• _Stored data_
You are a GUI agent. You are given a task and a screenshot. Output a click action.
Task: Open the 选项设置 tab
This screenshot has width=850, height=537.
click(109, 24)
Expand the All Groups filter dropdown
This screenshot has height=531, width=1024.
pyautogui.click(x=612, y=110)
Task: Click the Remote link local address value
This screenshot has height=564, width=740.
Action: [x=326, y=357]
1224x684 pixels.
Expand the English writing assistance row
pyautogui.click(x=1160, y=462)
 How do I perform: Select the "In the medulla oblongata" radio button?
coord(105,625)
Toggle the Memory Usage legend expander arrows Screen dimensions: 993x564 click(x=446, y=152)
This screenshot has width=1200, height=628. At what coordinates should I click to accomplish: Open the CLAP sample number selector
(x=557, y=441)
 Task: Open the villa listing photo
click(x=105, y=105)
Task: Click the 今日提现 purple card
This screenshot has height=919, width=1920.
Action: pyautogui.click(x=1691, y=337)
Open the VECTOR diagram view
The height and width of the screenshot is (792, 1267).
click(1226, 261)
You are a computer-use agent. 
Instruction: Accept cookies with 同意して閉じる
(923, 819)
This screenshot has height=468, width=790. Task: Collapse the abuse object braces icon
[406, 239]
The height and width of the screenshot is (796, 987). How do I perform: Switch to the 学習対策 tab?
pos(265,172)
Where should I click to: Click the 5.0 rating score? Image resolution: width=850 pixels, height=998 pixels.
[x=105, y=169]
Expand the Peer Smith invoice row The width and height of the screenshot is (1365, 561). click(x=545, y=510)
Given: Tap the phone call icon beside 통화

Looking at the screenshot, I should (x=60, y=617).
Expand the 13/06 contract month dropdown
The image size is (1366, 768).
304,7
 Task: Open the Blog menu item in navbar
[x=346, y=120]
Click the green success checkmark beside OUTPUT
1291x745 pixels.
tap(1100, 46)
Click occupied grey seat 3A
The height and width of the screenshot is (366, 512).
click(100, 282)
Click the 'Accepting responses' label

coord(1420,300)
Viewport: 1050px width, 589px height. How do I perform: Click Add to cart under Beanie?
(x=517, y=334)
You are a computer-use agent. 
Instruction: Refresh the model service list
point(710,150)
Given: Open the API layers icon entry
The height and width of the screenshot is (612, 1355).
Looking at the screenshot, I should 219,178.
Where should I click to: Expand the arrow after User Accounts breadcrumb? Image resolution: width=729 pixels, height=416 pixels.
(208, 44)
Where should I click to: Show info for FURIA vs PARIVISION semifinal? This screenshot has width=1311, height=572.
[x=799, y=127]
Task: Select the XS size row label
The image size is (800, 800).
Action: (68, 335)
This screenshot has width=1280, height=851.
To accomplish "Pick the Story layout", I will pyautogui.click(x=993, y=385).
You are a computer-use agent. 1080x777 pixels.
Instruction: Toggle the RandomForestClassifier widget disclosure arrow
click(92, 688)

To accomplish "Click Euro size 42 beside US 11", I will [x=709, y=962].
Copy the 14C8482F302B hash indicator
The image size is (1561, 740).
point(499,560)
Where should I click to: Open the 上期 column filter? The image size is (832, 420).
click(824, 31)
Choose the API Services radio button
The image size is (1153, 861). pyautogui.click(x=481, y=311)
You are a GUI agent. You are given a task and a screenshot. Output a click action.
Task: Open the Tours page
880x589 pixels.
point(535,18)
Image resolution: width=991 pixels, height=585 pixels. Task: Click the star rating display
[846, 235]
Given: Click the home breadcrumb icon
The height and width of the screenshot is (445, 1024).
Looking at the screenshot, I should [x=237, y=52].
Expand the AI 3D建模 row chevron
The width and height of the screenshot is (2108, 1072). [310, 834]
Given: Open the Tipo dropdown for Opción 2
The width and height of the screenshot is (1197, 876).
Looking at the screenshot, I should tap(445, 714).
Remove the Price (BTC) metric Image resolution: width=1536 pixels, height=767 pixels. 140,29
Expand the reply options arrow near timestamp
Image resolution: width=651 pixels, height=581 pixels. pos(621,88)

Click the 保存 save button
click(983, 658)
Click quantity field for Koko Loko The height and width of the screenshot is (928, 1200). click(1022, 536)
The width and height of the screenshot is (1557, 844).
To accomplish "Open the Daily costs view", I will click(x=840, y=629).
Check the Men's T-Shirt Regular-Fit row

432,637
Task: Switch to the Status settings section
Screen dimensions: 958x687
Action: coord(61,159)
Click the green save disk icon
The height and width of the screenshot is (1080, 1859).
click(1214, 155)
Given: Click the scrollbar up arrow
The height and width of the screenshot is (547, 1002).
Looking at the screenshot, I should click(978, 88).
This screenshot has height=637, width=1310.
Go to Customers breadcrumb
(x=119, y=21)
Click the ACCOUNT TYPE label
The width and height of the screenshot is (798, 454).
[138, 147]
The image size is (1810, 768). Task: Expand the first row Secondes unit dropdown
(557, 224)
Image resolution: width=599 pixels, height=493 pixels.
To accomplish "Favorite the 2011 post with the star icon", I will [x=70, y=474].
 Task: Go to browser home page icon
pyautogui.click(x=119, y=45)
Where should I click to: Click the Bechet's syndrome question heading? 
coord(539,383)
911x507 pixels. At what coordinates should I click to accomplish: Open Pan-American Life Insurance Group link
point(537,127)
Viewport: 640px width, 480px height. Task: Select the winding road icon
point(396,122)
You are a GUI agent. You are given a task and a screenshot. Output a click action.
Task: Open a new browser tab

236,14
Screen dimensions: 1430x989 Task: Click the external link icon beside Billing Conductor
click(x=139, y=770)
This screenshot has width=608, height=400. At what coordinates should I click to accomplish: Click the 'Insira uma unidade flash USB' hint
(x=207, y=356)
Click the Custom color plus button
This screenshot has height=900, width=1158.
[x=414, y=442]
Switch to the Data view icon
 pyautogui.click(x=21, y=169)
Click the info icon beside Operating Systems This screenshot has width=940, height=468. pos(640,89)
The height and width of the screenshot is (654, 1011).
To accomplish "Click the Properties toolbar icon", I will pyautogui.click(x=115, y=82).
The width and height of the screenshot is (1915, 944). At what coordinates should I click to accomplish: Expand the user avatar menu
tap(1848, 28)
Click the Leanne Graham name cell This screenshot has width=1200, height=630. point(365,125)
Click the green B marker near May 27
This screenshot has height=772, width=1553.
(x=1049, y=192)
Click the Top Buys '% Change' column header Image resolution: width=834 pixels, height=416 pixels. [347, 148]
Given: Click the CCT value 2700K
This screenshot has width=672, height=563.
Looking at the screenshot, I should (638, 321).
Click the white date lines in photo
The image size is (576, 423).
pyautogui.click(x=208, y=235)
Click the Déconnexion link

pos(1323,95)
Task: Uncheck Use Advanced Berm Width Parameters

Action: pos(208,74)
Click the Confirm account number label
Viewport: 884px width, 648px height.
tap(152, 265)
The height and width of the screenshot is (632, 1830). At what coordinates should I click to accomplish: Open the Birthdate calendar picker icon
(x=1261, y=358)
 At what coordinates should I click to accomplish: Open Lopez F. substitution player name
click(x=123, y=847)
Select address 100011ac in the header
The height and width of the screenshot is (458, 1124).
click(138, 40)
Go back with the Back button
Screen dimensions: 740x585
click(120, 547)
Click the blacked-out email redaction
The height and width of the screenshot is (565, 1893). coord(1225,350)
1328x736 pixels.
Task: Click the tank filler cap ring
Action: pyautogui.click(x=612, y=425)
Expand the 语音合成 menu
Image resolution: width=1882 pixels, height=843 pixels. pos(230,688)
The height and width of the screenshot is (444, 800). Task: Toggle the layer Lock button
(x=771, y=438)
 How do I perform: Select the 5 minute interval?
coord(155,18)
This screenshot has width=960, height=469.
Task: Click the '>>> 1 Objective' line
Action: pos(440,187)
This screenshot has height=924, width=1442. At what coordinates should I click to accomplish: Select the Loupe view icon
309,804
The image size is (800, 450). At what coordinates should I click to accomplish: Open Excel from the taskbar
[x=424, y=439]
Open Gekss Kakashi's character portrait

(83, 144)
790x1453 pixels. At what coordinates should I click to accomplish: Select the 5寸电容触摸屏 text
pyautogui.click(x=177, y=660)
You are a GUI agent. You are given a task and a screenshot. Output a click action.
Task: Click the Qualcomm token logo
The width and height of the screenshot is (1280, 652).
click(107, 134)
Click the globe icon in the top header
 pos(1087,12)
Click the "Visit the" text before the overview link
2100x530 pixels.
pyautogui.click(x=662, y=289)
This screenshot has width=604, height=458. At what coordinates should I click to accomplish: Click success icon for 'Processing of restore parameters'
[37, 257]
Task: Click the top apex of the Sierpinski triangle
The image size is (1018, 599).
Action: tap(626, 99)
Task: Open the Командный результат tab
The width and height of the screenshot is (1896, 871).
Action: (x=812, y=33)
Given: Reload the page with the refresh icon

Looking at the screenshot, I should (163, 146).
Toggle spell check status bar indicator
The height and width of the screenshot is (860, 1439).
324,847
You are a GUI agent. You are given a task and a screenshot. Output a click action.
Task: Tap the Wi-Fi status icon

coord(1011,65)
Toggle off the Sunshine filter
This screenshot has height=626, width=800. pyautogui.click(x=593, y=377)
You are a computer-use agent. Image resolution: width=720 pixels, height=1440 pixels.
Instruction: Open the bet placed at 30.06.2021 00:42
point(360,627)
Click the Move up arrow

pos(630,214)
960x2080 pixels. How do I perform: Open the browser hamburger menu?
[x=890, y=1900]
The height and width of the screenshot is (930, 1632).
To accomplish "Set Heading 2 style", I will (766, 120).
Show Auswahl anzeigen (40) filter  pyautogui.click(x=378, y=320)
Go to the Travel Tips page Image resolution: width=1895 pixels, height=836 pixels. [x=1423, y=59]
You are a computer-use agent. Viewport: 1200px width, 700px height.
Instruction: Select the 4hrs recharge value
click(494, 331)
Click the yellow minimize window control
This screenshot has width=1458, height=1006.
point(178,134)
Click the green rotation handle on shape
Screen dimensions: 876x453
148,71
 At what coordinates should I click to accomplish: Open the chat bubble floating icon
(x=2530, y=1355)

• _EXERCISE REQUIREMENTS_
Wherever the word "computer" appears in the entries above, copy that whole line.

• _EXERCISE OUTPUT_
You are a computer-use agent. 
You are a computer-use agent. 
You are a computer-use agent. 1080x777 pixels.
You are a computer-use agent. Image resolution: width=720 pixels, height=1440 pixels.
You are a computer-use agent. Viewport: 1200px width, 700px height.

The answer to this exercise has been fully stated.